-------- PROVIDED PASSAGE --------
I learned to sit down with the client, whether that was a retail client, an advisor, an RIA,
or an institution, and be really frank with them and say this thing. I say, I don't make money
every month. I don't make money every quarter. And I don't make money every year. And you have
to be good with that. You have to look at what we're in the portfolio for. And if you need
constant gratification, which is the human element that we all have, we all want it,
then you're not going to be happy with a lot of my strategies because my strategies are positive skew, they're trend following, and they're going to go through periods where
they just, you know, they're not hurting you much, but they're not all that exciting.
And if you're not good with that, I'm happy to not do business with you.
That's fine.
You stole my thunder.
I was going to sum up all of your comments by saying, actually, it's the client that
needs to adapt or die.
They need to be willing to go through those flat periods
and those down periods to get to the other side.
There's so many products out there.
Even within your guys' suites, you have multiple products.
So let's talk very briefly,
because we've got a lot of other
stuff to do, very briefly about what makes your strategy special. I know that's a tough thing to
say very briefly, but as I would say, why should we care? We'll start with Brian.
So I've talked a little bit about Campbell's underlying strategies in our flagship
portfolio. We trade four distinct styles, each of which has attractive risk-adjusted returns on their
own.
Those are momentum or trend following, systematic macro, short-term, and quant equities.
All of them, as I said, have attractive risk-adjusted return on their own, but they're also 0% correlated
with each other.
So the package is actually better than the sum of the parts.
And that's really, I think, our aim is consistent and consistently good risk-adjusted return,
and we hope to achieve that through diversification, which has been our driving force over the last at least 20 plus years.
Go ahead, Corey.
Let me start by saying, I won't talk about what I do really quick.
I just want to say, advertisement for these guys is they are both incredibly talented
in what they do.
And as a personal note, I will say I have recommended Calm, the ETF that Tim runs for
a number of my
Advisor clients when they're looking for commodity exposure, and I tried to hire Campbell at least three times as a sub advisor for products
I've tried to launch so I think very highly of both of these gentlemen
And I'd highly recommend you check out their firms and the work that they're doing because I do think it's really good and I've recommended
It and he bought me a tea today. I did, yes. So there's a number of things we do.
-------- COLLECTED DATA --------
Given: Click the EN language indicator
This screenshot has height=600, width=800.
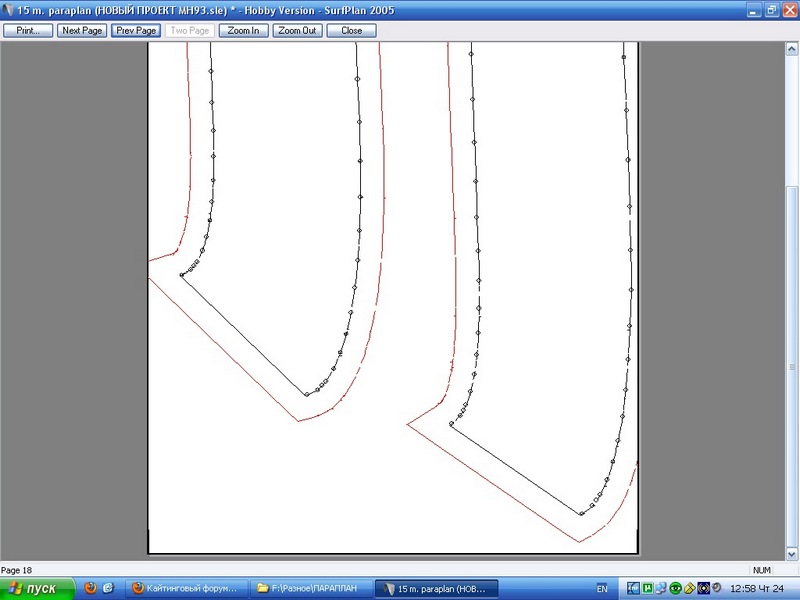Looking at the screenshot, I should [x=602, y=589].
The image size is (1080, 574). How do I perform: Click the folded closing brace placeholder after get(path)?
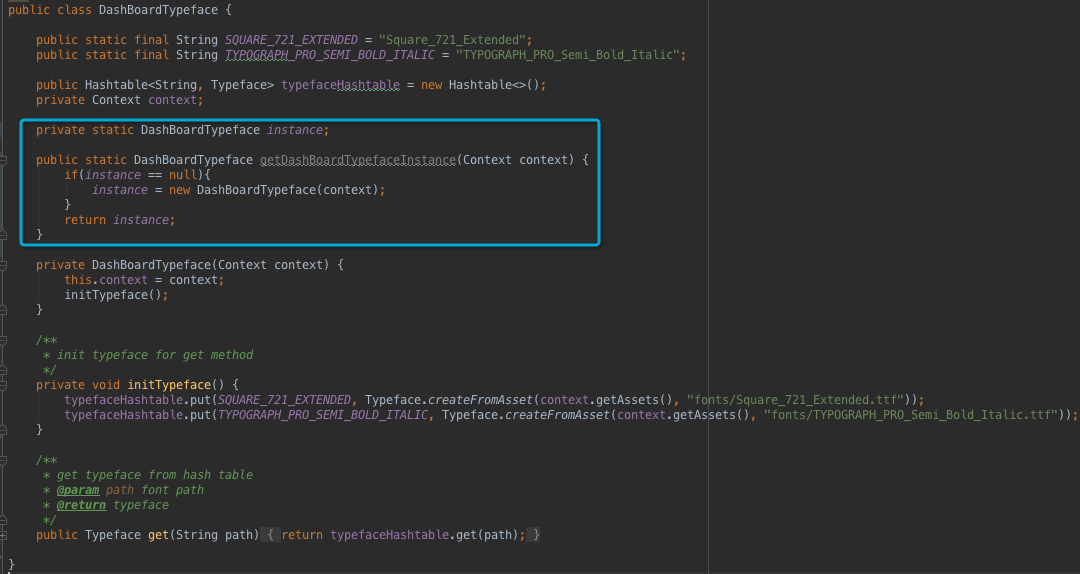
--------
* REQUEST A
Copy from the panel discussion transcript, verbatim, the portion from "So the package" up to and including "20 plus years.".
* REQUEST B
According to the panel discussion transcript, which four styles does Campbell trade in its flagship portfolio?
* REQUEST C
Continue the panel discussion transcript from its final sentence.

* ANSWER A
So the package is actually better than the sum of the parts.
And that's really, I think, our aim is consistent and consistently good risk-adjusted return,
and we hope to achieve that through diversification, which has been our driving force over the last at least 20 plus years.

* ANSWER B
Momentum or trend following, systematic macro, short-term, and quant equities.

* ANSWER C
What I will focus on is really what we're trying to move forward today, which is this concept of return stacking.
So return stacking really is the idea of combining beta with beta or what I'll call beta with alternative beta.
The two funds that we have out today, there's a bonds and managed futures fund. And then one that we just recently launched as a US stocks and
managed futures fund. And the idea is for each of those ETFs, if you give us a dollar, we will give
you a dollar of the underlying beta as well as a dollar of the managed futures exposure. So that
if you are trying to incorporate managed futures into your client portfolio, you don't have to make
this either or decision anymore. You don't have to sell stocks and bonds and then buy managed futures right
the addition of diversification becomes the subtraction of the core holdings that clients
are comfortable with it allows you to through this structure maintain that core exposure and then
overlay the managed futures effectively on top of your portfolio. The idea
being you get the benefits hopefully during periods like 2022, but you're going to survive
the decade-long flat markets like the 2010s where being in managed futures was not only painful
because it's a more opaque, less tax efficient, higher cost strategy, but you had the opportunity
cost of missing out with what happened with stocks and bonds
that ultimately made clients very uncomfortable.
So return stacking for us is really
more of a packaging innovation than innovation
on finding new alphas.
It's trying to make the structure more palatable
for the investor so that they can actually hold it
for the long run.
Tim.
What was the question?
What makes you special? Why should I care?
You know, I love the way Corey describes that.
I mean, we have a strategy similar,
and we actually get into a little bit different story,
and I'll come back to what makes us special.
But explaining to an advisor or retail client
what we do with the institutions
really sets off a exciting conversation.
What I mean by that is the cash efficiency
of managed futures.
So when I put on my portfolio,
like the portfolio we have on right now,
we're running about a 5% margin to equity. That means of client capital coming in, we put 5% on my portfolio, like the portfolio we have on right now, we're running about a 5% margin
to equity. That means of client capital coming in, we put 5% on futures margin, the rest sits
in cash and earns a cash return. What do we do with it? That's it. Earn a cash return. What about
if we took that money and did something with it and overlaid equity beta or whatever, alternative
strategy of some sort, And that's cash efficiency.
This is what institutions are after. That phrase comes up a lot in terms of cash efficiency. And so,
you know, everybody's got to find their way of describing why do you do what you do.
But, you know, I think this is a brilliant idea. It's not new. I love the way they've packaged it.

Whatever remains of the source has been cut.